Can mechanical myotonometry or electromyography be used for the prediction of intramuscular pressure?
R.K. Korhonen, A. Vain, E. Vanninen, R. Viir, J. S. Jurvelin
Department of Applied Physics, University of Kuopio, Finland
Physiological Measurement - October 2005, Volume 26 (DOI: 10.1088/0967-3334/26/6/006)
The aim of the study was to characterize the electromechanical properties of skeletal muscle during isometric loading as well as to assess the potential of estimating intramuscular pressure by electrical and mechanical methods. Simultaneous electromyography (EMG), mechanical myotonometry (MYO, frequency and decrement of decay) and intramuscular pressure (IMP) measurements were conducted at rest and during short-term and long-term isometric contractions in patients with chronic pain in the anterior leg or dorsal forearm.

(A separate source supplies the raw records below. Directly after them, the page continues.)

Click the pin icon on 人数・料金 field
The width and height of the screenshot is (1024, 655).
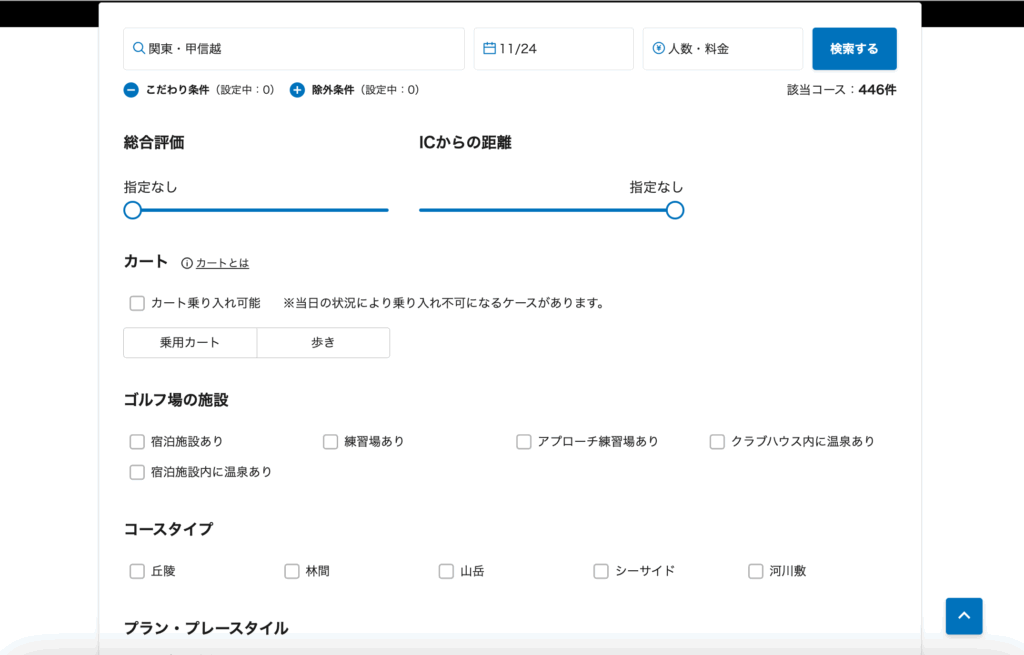pos(660,48)
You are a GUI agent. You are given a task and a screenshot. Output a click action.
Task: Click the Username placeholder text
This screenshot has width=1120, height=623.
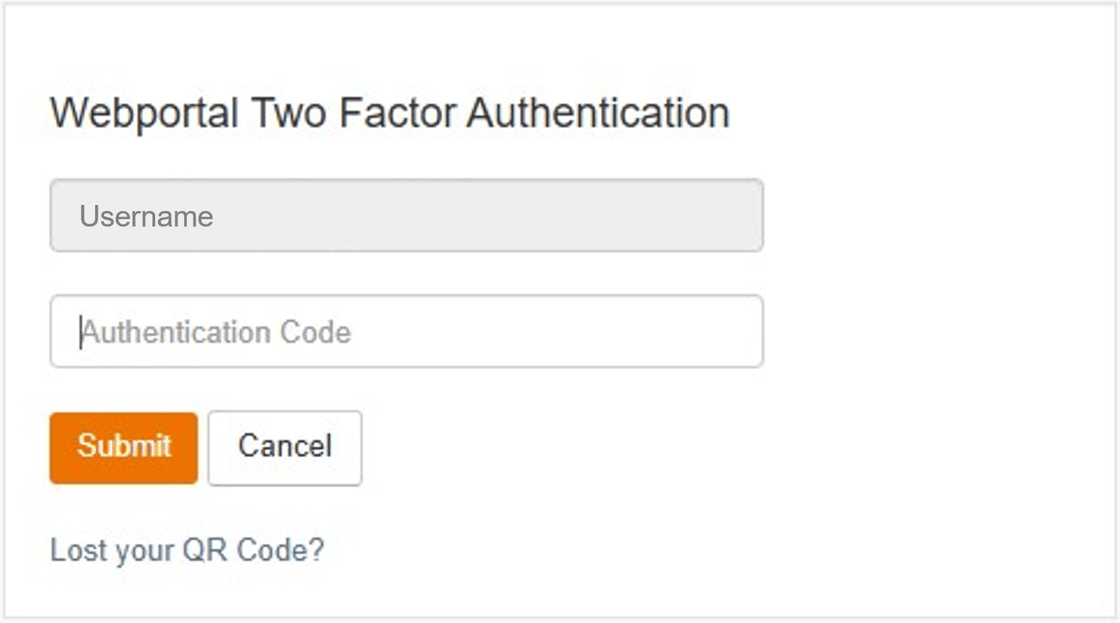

The EMG amplitude and MYOfreq accounted significantly (24–73%, p < 0.0001) for the variations in the IMP under short-term isometric loading. The IMP, EMG and MYOfreq increased linearly with the relative muscle load (r = 0.868–0.993, p < 0.05). Mean values of EMG amplitudes at the contraction levels of 75% and 100% maximum voluntary contraction (MVC) and MYOfreq values at all contraction levels (0–100% MVC) were higher for subjects with pathological values of IMP than for those with IMP values in the normal range. Total changes in IMP and EMG amplitude during 1 min isometric contraction were linearly interrelated (r = 0.747, p < 0.0001). We conclude that both surface electromyography and myotonometry parameters are indicative of intramuscular pressure, but neither of these methods can be used alone to diagnose non-invasively chronic compartment syndrome with acceptable accuracy.
We conclude that both surface electromyography and myotonometry parameters are indicative of intramuscular pressure, but neither of these methods can be used alone to diagnose non-invasively chronic compartment syndrome with acceptable accuracy.